* **Task directions**: Reproduce verbatim the line containing "You are a computer-use" and every line that follows it through the end of the entries below, omitting all pictures.

* **Given records**:
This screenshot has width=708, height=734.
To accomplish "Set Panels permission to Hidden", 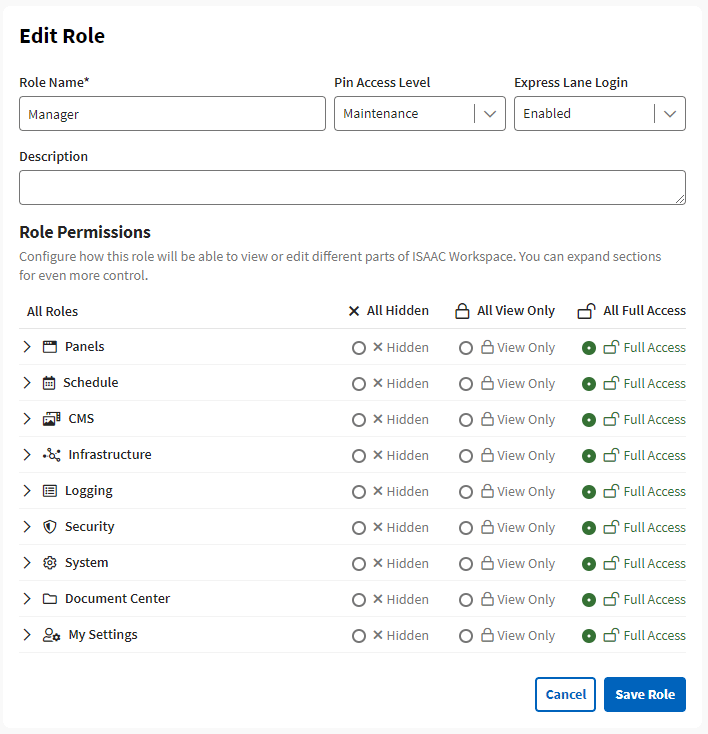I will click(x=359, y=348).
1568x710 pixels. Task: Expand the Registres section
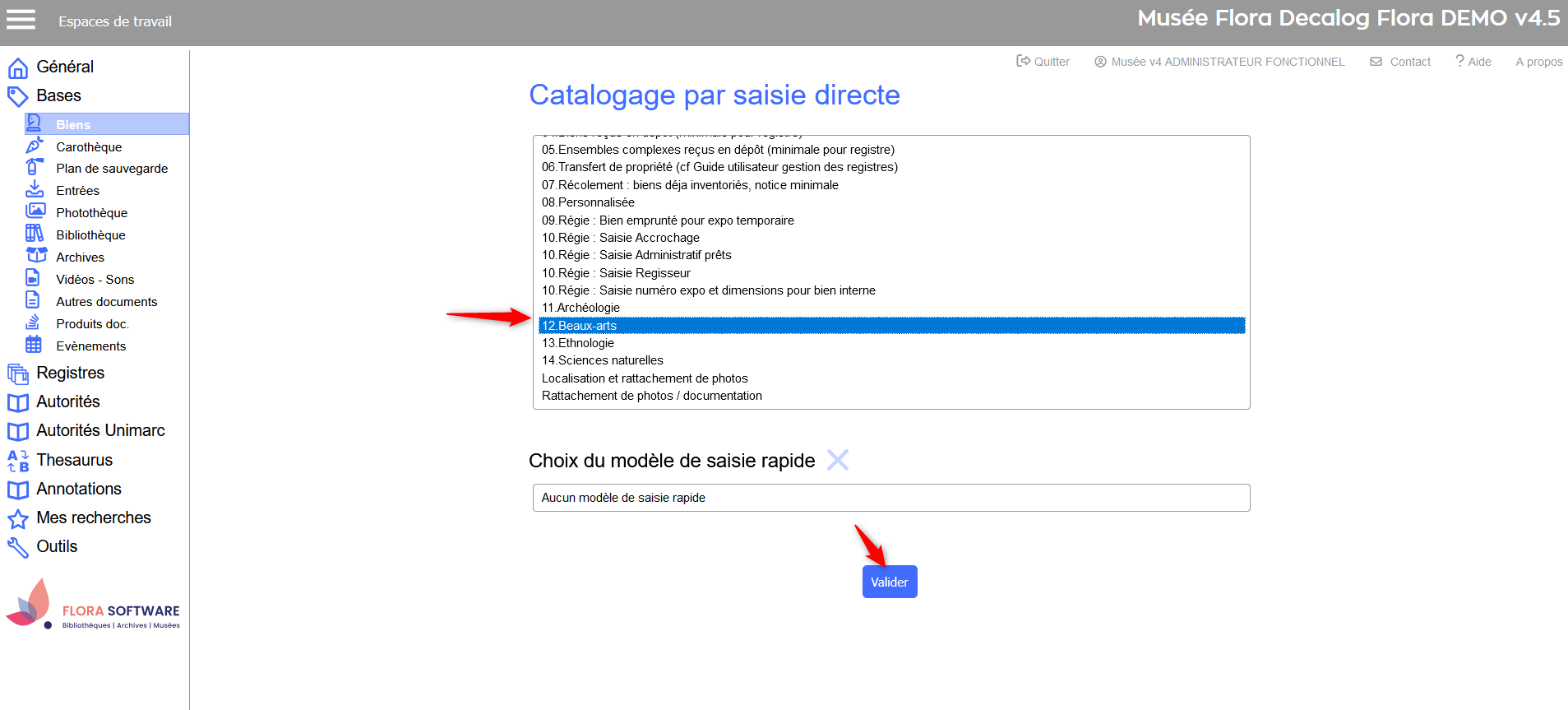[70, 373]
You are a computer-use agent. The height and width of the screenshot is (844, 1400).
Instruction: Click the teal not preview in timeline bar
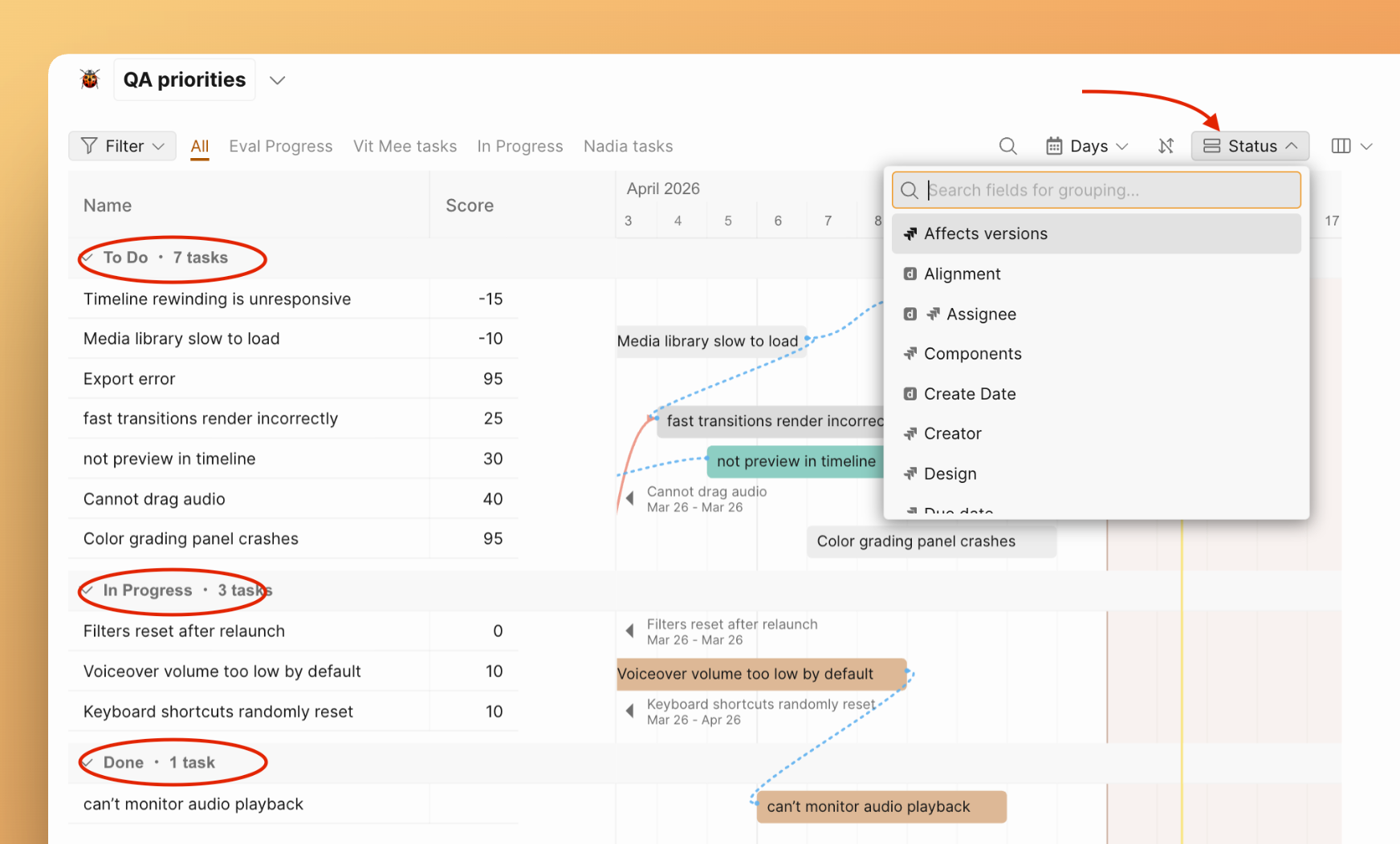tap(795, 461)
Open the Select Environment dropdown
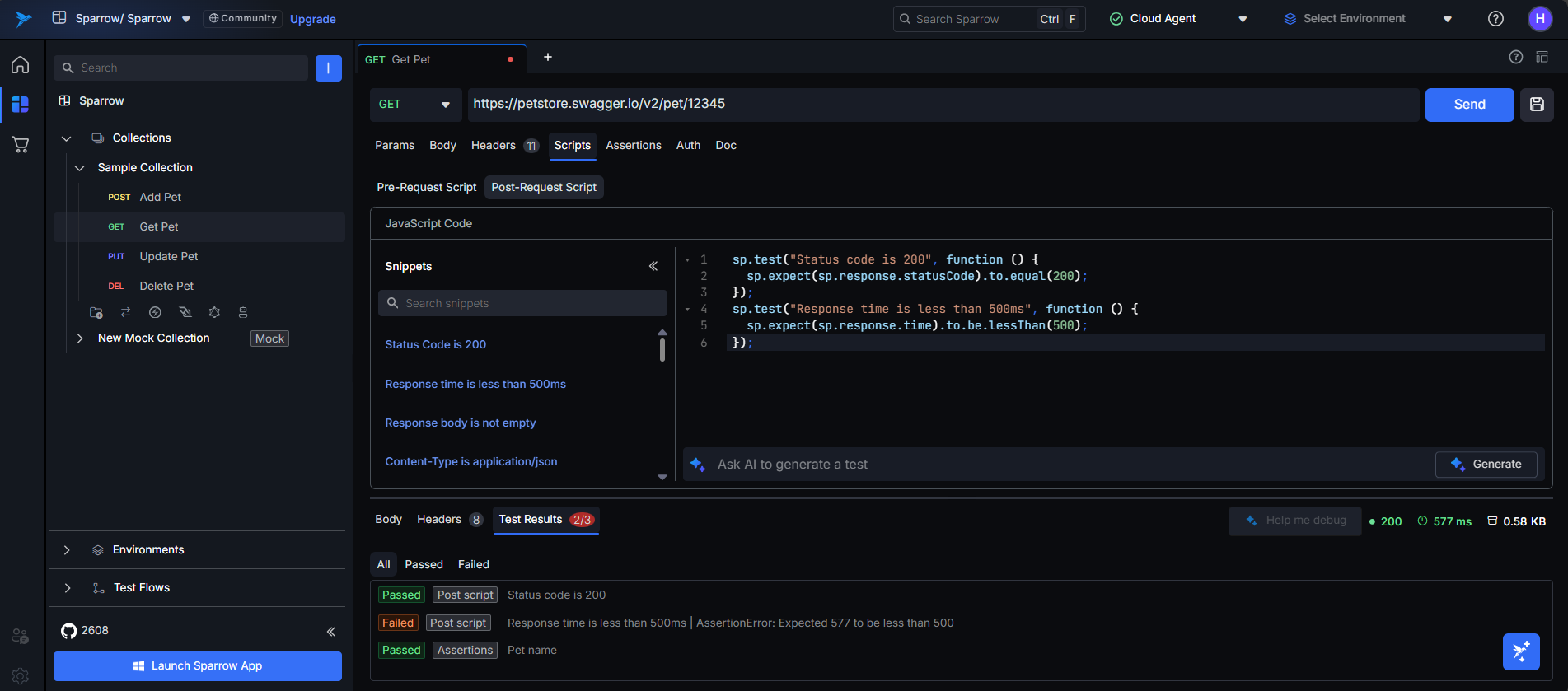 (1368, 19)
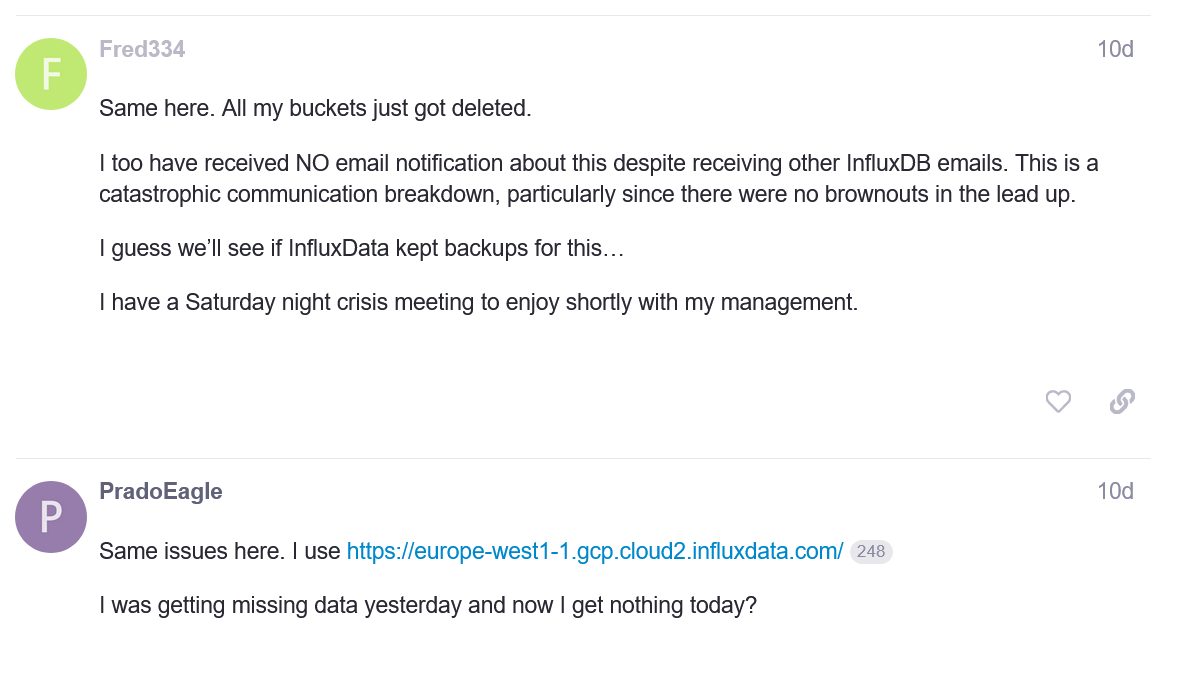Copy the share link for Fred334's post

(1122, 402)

* **Result below**:
You are a computer-use agent. The height and width of the screenshot is (844, 1400).
Instruction: Click the teal not preview in timeline bar
tap(795, 461)
Open the Select Environment dropdown
 (1368, 19)
Copy the share link for Fred334's post

(1122, 402)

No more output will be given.